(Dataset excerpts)
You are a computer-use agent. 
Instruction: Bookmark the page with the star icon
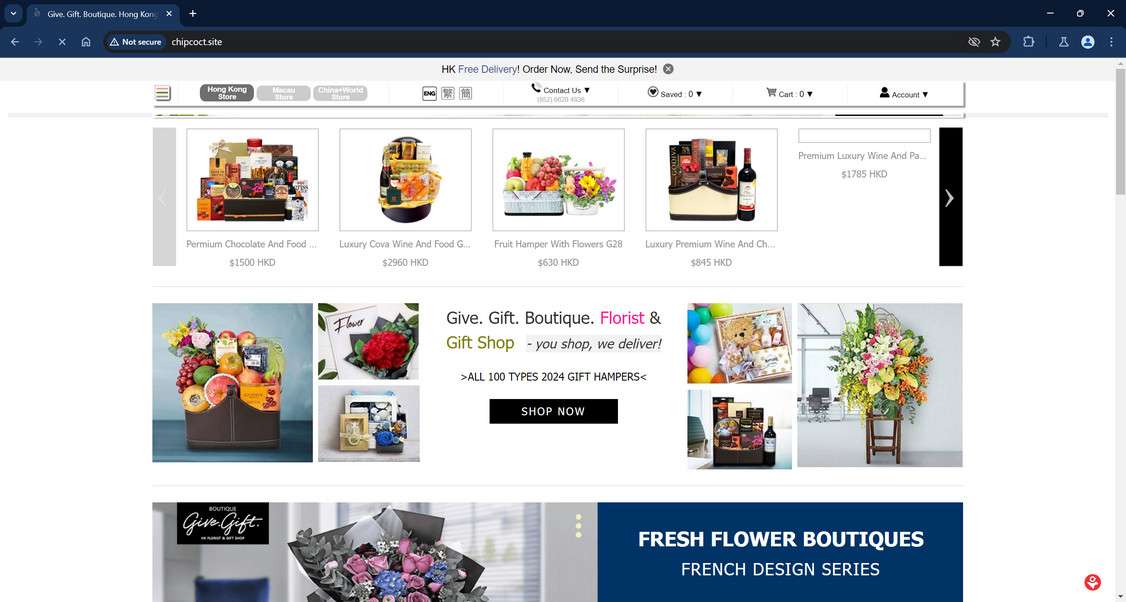pyautogui.click(x=995, y=42)
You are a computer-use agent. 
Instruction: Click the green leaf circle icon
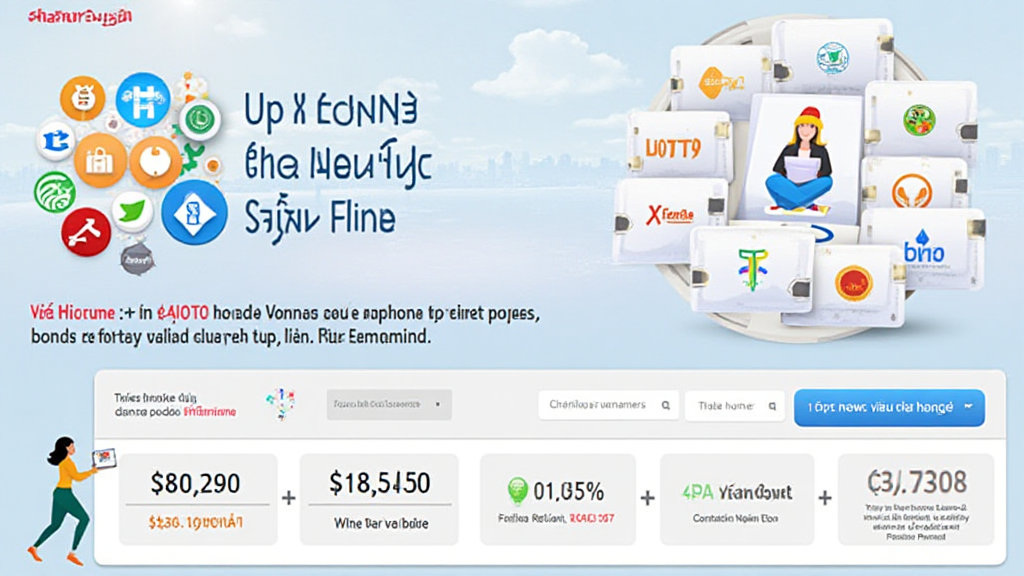click(x=133, y=211)
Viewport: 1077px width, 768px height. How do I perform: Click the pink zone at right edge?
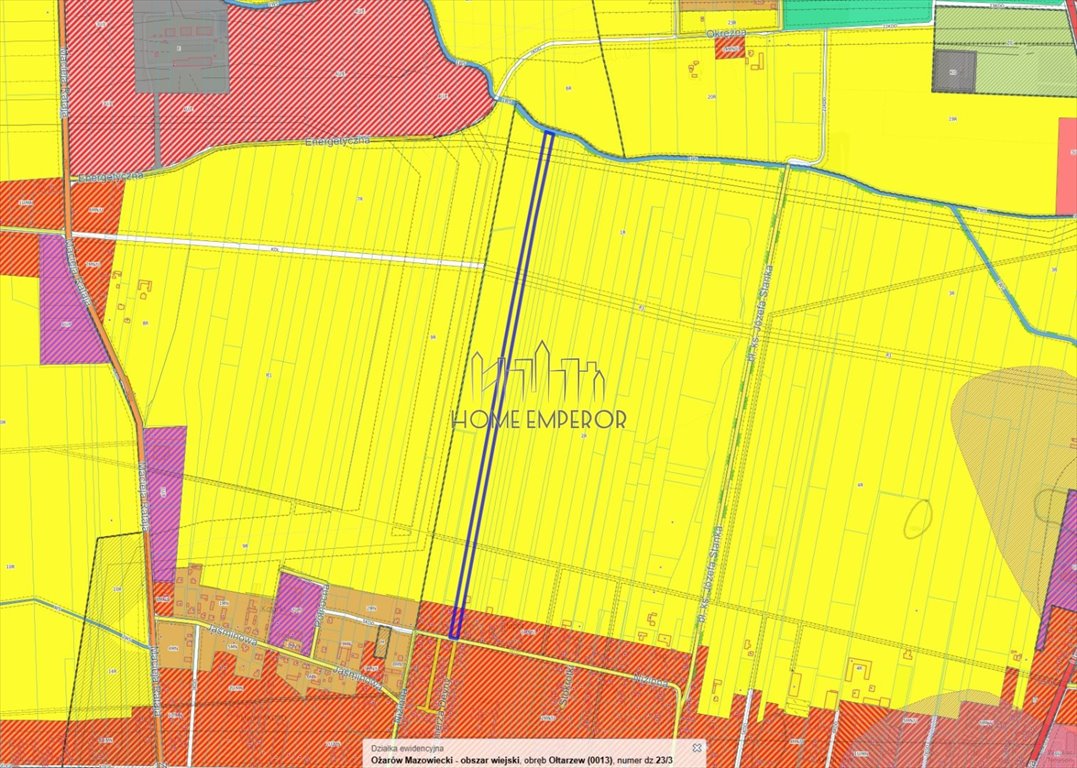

### [What to produce]
The records above must be output exactly, except for the pictures.

### [Output]
You are a computer-use agent. 
Instruction: Bookmark the page with the star icon
pyautogui.click(x=995, y=42)
You are a computer-use agent. 
Instruction: Click the green leaf circle icon
click(x=133, y=211)
Viewport: 1077px width, 768px height. How do I perform: Click the pink zone at right edge?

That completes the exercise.